Apple reiterated its goals of selling 10 million iPhones by the end of the year in spite of growing concerns of a slowing macro-economy analysts concerns.
At Apple's annual shareholder meeting on Tuesday, Chief Executive Steve Jobs said the company remains comfortable with its previously stated iPhone sales goal of 10 million units globally by the end of 2008.
There are plans in place to achieve our 10 million iPhone goal, Jobs told shareholders at the company's Cupertino Calif. headquarters.
Shares of the company rallied $2.89, closing 2.37 percent higher at $124.62.
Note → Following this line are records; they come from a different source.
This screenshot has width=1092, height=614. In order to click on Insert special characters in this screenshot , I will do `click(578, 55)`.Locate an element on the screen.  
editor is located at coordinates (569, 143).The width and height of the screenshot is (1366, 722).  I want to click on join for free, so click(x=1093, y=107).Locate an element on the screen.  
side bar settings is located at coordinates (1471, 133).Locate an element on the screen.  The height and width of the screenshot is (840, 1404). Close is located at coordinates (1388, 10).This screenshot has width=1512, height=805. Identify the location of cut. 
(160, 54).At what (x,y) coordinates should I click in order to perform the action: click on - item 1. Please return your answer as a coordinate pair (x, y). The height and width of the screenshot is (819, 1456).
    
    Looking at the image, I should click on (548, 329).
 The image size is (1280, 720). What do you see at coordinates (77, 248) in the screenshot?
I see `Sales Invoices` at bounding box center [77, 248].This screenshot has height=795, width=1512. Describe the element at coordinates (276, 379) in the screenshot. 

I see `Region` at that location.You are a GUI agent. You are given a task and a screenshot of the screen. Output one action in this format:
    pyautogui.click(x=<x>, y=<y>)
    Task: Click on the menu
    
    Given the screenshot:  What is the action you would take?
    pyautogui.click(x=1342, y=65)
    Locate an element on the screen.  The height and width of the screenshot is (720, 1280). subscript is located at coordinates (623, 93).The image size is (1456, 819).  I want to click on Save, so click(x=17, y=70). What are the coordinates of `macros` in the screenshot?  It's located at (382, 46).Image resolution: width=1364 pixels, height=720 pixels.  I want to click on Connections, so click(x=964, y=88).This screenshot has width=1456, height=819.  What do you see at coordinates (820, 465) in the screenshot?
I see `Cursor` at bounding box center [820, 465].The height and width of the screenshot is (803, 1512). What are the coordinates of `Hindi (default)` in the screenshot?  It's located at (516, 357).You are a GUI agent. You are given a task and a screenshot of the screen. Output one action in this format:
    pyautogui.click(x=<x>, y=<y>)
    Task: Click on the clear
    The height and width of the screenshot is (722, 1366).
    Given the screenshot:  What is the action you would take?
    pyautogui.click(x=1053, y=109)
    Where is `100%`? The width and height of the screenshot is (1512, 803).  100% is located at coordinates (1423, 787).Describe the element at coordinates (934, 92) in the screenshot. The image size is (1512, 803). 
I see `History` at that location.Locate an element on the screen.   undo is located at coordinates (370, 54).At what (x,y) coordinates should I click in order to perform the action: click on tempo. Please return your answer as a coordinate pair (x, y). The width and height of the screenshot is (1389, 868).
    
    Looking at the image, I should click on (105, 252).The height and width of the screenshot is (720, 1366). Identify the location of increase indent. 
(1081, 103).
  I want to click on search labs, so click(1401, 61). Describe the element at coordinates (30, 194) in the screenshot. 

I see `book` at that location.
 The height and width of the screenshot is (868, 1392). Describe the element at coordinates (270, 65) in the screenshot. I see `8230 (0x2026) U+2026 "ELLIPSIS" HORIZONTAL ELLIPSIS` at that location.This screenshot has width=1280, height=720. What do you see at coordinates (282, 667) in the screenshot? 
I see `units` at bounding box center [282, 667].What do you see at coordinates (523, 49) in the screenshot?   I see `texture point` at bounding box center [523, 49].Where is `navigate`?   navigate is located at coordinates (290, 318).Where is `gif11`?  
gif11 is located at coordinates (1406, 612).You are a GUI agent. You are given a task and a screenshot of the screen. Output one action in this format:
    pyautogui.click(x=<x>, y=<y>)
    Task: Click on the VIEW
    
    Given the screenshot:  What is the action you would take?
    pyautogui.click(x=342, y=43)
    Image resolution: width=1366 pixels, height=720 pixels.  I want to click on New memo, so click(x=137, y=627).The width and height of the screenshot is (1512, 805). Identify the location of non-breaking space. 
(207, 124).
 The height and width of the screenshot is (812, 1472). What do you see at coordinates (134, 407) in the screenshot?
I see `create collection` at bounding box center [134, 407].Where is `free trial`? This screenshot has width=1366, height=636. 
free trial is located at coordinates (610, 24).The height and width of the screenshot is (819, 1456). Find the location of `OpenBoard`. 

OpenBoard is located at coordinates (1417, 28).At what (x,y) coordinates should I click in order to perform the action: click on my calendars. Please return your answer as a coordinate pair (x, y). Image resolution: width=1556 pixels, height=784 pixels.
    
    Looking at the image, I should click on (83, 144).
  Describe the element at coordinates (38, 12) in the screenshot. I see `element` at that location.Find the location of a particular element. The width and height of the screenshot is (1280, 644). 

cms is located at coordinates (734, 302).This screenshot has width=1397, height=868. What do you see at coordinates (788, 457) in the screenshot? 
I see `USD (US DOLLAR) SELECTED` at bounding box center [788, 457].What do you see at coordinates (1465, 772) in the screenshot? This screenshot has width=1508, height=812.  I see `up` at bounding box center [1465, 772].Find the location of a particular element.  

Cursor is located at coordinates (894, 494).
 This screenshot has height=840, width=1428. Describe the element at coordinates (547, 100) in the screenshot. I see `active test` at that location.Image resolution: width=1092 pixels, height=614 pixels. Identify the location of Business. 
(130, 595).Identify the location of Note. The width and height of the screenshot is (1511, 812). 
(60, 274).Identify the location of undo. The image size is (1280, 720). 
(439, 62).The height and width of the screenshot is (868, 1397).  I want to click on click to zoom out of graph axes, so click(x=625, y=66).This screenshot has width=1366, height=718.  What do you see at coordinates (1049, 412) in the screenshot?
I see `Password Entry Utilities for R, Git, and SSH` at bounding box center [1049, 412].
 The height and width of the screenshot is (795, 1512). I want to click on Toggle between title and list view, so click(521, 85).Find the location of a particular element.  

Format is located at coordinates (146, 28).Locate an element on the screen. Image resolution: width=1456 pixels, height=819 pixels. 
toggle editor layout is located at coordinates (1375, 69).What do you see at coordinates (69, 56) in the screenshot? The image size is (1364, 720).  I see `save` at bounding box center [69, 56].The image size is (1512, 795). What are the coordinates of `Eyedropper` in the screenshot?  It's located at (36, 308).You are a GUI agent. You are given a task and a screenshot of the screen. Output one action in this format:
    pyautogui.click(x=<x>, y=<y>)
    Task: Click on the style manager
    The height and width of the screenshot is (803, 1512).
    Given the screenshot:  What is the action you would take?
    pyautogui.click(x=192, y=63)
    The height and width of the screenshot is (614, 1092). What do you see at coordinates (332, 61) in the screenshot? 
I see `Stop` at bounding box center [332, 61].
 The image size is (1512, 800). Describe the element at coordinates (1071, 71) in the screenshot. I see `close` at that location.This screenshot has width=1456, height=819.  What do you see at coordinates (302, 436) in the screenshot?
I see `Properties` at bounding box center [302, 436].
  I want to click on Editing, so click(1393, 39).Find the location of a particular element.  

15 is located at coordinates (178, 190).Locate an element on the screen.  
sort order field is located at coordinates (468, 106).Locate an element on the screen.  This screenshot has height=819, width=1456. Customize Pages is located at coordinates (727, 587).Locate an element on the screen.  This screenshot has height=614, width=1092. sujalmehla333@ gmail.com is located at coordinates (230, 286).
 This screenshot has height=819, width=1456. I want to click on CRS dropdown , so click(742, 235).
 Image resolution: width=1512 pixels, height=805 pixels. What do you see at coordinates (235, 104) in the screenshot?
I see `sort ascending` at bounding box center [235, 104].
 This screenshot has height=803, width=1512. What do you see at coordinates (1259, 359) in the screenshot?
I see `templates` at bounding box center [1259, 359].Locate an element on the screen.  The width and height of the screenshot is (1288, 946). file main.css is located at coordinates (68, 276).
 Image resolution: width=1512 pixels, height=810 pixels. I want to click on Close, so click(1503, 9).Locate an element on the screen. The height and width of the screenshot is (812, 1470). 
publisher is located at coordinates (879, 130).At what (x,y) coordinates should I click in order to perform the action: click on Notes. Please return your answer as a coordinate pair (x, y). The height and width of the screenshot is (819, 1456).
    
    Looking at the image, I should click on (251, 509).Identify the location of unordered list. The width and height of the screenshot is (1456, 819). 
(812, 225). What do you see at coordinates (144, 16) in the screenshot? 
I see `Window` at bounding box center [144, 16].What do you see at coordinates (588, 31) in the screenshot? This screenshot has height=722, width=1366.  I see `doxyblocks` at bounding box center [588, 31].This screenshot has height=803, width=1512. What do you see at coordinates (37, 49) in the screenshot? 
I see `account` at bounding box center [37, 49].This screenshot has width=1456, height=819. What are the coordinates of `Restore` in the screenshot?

Apple has come under fire in recent weeks over concerns about the slowing economy as well as worries about the companies ability to hit its sales target for the iPhone.
Yesterday Banc of America Securities analyst Scott D. Craig lowered his share price target to $160 from $180, saying he expects iPod production for the second quarter will be down 10 percent to 15 percent year over year.
He lowered his second-quarter iPod sales estimate to about 10 million units from 11.1 million units. The new estimate represents a 5 percent drop from the year-ago period.
One concern investors cite is the issue of unlocked iPhones purchased and modified to work outside of AT&T and other official network providers.
Many of the unlocked iPhones have reportedly turned up in China and India, and Apple Chief Operating Officer Tim Cook reassured shareholders that the company would bring the iPhone to those markets officially within the year.
We will enter Asia with the iPhone in 2008 ... We will one day enter China, we're not saying when, and we will one day enter India, Cook said.
Apple also a told investors it does not plan any share buybacks or dividends. It had more than $18 billion in cash.